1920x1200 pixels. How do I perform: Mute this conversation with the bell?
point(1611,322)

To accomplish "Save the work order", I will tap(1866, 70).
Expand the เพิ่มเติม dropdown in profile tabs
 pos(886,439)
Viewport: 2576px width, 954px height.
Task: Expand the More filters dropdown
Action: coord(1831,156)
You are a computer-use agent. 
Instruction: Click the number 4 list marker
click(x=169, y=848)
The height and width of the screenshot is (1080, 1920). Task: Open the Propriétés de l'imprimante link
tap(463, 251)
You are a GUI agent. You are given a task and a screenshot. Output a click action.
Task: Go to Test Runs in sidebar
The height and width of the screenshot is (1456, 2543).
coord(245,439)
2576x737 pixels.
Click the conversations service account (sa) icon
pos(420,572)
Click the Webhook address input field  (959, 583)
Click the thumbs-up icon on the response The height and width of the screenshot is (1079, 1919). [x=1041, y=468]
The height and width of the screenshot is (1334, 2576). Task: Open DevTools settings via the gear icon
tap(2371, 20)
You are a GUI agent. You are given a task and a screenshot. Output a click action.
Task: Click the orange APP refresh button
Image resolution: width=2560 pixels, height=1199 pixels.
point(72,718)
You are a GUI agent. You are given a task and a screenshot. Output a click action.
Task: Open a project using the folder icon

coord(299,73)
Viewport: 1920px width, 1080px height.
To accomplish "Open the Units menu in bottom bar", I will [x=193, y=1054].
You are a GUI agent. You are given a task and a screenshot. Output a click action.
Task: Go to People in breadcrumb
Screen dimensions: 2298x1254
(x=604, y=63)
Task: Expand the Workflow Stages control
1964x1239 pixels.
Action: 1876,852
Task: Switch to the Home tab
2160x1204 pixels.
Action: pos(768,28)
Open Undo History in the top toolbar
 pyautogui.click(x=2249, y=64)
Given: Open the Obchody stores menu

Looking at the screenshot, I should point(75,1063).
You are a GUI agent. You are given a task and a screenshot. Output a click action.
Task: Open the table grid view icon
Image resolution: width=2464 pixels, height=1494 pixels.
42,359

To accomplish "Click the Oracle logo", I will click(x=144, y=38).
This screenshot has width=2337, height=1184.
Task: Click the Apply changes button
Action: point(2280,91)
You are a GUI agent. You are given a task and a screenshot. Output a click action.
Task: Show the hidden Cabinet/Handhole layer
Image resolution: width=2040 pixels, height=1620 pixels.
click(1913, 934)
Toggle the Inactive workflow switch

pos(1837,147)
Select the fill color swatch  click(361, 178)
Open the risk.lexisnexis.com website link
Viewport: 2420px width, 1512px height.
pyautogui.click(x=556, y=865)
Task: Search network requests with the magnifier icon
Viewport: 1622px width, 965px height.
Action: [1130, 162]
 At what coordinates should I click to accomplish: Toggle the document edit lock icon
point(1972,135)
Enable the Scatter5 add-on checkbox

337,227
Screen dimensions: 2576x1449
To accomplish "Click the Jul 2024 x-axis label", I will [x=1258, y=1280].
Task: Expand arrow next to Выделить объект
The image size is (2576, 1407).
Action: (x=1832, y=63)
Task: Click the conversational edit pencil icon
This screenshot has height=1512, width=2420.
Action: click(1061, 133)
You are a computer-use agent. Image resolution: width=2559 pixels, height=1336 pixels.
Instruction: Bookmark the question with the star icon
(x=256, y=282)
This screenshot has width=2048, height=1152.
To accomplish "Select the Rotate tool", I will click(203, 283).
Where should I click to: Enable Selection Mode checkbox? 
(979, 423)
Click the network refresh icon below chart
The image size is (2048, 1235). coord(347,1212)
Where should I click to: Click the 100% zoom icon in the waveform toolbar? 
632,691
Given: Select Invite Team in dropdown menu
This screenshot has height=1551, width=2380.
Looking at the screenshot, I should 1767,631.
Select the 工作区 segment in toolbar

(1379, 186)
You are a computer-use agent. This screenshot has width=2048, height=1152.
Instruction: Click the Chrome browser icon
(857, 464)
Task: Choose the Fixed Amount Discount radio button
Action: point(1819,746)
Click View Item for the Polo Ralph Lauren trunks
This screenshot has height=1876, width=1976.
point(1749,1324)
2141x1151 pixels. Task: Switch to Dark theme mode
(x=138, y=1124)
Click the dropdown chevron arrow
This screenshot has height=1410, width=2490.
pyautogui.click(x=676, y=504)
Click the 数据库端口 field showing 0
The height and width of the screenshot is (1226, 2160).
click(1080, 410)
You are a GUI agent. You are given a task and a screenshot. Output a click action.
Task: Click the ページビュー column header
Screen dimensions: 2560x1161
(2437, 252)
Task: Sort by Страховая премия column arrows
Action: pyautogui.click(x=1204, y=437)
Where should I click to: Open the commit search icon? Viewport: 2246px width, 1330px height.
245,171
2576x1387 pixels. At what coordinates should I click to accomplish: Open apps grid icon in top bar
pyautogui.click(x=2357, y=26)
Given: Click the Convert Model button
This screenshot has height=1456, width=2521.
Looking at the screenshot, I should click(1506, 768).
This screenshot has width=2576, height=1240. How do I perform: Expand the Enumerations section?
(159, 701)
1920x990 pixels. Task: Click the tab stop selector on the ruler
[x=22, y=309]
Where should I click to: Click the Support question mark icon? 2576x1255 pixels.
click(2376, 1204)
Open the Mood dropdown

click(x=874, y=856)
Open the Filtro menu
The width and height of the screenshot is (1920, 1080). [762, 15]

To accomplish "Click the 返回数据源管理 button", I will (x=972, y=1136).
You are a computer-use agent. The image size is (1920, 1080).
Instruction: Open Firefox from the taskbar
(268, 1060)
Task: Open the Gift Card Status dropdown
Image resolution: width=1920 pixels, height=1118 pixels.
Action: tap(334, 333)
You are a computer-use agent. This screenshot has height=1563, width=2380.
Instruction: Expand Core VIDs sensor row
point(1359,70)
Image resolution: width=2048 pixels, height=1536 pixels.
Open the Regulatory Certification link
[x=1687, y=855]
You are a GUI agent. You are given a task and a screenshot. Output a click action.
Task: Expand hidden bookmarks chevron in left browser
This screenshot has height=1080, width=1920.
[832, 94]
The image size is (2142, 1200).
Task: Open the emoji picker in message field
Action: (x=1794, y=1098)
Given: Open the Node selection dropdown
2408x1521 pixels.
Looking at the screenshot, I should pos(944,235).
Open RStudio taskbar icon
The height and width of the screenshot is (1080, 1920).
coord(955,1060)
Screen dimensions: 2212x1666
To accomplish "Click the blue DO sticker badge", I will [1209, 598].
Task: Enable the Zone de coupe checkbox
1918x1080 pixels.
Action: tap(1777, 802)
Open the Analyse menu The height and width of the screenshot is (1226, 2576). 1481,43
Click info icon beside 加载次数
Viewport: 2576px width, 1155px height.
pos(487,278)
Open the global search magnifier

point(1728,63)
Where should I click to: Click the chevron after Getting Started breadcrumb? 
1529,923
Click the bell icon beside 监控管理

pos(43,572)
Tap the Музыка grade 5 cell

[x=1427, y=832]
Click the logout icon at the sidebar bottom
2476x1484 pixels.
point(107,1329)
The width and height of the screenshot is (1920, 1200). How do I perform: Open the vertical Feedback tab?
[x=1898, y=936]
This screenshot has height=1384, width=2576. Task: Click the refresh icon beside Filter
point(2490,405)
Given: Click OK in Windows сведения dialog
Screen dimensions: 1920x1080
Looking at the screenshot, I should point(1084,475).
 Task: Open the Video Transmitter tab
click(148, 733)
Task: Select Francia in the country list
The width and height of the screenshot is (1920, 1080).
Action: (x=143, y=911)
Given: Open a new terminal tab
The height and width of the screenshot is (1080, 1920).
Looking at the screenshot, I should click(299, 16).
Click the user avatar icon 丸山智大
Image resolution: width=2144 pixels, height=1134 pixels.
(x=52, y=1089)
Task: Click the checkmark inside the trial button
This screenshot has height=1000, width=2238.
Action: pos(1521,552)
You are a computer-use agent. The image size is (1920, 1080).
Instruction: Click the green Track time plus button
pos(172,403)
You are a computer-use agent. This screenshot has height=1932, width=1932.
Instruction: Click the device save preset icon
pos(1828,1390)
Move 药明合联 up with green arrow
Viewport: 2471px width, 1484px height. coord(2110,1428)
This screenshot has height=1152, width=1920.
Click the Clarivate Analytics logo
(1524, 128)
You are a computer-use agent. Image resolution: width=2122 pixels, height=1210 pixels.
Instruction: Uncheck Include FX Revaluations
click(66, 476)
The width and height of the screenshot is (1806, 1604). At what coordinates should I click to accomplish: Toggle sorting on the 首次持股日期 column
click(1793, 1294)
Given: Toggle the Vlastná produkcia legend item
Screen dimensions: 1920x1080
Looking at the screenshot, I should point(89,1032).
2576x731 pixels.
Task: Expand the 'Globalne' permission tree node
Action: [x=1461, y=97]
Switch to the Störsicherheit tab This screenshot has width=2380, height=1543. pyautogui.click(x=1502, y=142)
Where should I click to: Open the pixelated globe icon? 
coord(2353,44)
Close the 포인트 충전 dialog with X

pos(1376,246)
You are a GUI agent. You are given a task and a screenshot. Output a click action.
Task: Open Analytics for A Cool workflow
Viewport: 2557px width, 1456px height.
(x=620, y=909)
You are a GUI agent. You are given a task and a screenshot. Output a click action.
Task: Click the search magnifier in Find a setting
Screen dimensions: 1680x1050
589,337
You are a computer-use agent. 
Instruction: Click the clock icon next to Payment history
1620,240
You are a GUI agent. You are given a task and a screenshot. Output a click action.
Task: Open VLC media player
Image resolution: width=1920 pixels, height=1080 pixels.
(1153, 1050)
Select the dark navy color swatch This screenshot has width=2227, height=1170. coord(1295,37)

--*--

Goal of the exercise:
Using the entries, count the lines that hold the string "hidden"; nothing but the number is needed.

Your solution:
2